Shinsei used the defect warranty provision to dispose of all the worst debts owed to the bank. Several companies that had used LTCB as their primary bank went bankrupt as a result, and there was uproar in Japan.

Chief among criticisms of the Flowers deal was the failure of the investors to warn the Japanese government of the risks inherent in the provision and that it was used to make massive profits for the investors at the expense of the bank's customers.

The Carlyle group is nothing like Flowers's hands-on operation.

The firm has close ties to the Bush family, as George HW Bush, father of the current US president, was a board member. John Major, the former British prime minister, was also a board member.

The company, which has $89 billion in assets under management, also has close links to the Saudi royal family and once did business with one of Osama bin Laden's brothers - a point made in Michael Moore's Fahrenheit 9/11 film.

But in the past few months the firm dubbed "the evil empire" by critics has been showing a stronger-than-normal interest in the banking sector. It seems the current financial crisis is too good an opportunity to miss.

In July Carlyle invested $75 million in Boston Private Financial Holdings, a publicly-traded wealth manager. The firm hired Olivier Sarkozy, a top banker from Swiss banking group UBS, and Christopher Dodds, the former chief financial officer of share trader Charles Schwab, to run the fledgling financial services investment operation.

It is no small surprise that the consortium is relying on Middle Eastern sovereign wealth funds for financial backing. These national funds are awash with cash following a two-year run-up of the price of oil.

Saudi prince Alwaleed bin Talal threw a cool $350 million at the US's Citigroup last week as a mere gesture to try to restore confidence in the stricken bank.

But the price of oil is falling and these sovereign funds are not doing as well as they used to.

In 1991 the prince became one of the world's five richest people and was described as the "Warren Buffett of the Middle East" by Time magazine. But this year Alwaleed's Riyadh-based Kingdom Holding Company has slumped 63 per cent in value, wiping out $13 billion.

TPG Capital, formerly known as Texas Pacific Group, and Kohlberg Kravis Roberts (KKR), two of the biggest US private equity firms, have also expressed an interest in a Bank of Ireland deal.

TPG founder David Bonderman is chairman of Ryanair and is keen to build a bigger profile in Ireland.

The firm has already been stung in the credit crunch this year as it lost a $1.35 billion investment in US bank Washington Mutual when it was taken over by the US government.

KKR, run by uber-aggressive New York titan Henry Kravis, is the most notorious buyout firm in the business. The firm's partners became known as the "barbarians at the gate" in 1988 with the $31.1 billion takeover of RJR Nabisco. The deal remained the biggest leveraged buyout in history for more than a decade.

In Ireland KKR is understood to have run the slide rule over Eircom in 2001, but that's as close as the firm came to a deal here.

If Bank of Ireland manages to remain independent of these firms, the bank's fate still rests somewhat in the hands of a US rainmaker.

David Herro, the chief investment officer at US investment firm Harris Associates, is understood to back an independent Bank of Ireland for the long term.

Herro is best known for unseating Saatchi brothers Maurice and Charles from their eponymous advertising firm when he was only 30 years old.

Whichever of these cut-throats - if any of them - succeeds in cashing in on Ireland's banking troubles, one thing is certain: these privateers will be taking advantage of the stormy seas of finance for months, if not years, to come, and they will doubtless emerge as key figures in the rebirth of the global banking industry.

Tasks to complete.
• A. In the article on buyout firms, how much did Carlyle invest in Boston Private Financial Holdings in July?
• B. Please reproduce the article on buyout firms word for word between "Whichever of these" and "global banking industry.", inclusive.
The entries come from a different source than the article on buyout firms.

Data excerpts.
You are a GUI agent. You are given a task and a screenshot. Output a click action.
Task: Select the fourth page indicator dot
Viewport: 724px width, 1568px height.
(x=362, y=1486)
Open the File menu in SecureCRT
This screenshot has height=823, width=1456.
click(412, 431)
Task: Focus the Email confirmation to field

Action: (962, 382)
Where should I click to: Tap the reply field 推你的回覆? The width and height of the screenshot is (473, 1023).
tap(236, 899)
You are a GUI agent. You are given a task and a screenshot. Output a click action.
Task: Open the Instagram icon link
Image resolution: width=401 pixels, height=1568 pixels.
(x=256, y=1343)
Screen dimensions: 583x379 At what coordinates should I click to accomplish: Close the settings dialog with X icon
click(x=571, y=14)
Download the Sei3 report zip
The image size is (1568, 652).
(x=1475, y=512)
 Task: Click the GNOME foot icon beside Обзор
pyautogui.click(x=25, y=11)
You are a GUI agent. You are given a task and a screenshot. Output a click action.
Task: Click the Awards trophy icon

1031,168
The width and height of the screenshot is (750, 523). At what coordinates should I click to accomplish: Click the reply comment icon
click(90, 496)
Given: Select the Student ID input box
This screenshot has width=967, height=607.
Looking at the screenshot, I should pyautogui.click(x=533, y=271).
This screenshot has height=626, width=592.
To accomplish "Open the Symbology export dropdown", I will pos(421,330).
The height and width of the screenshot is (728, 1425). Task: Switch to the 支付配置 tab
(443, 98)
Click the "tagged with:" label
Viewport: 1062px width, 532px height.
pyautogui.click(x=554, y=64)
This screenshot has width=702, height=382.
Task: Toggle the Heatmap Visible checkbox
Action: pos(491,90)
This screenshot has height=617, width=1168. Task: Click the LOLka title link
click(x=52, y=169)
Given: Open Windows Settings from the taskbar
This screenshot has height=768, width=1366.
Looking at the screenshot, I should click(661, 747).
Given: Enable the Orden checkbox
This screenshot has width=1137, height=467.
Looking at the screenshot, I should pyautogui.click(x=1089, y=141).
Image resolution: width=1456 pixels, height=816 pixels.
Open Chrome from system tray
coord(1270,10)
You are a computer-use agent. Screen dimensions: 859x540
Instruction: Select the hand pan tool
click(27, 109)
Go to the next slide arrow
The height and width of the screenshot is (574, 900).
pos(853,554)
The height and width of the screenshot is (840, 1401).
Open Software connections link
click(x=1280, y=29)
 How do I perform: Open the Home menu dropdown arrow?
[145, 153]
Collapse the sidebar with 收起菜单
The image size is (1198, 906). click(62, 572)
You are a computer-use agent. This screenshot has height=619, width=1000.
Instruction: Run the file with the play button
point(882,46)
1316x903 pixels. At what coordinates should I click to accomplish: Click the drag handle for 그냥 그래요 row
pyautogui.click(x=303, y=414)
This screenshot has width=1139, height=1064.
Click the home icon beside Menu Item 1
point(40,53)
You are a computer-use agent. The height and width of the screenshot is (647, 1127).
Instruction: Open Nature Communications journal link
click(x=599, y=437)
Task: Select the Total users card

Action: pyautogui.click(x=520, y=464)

Per-task outputs.
• A. $75 million.

• B.
Whichever of these cut-throats - if any of them - succeeds in cashing in on Ireland's banking troubles, one thing is certain: these privateers will be taking advantage of the stormy seas of finance for months, if not years, to come, and they will doubtless emerge as key figures in the rebirth of the global banking industry.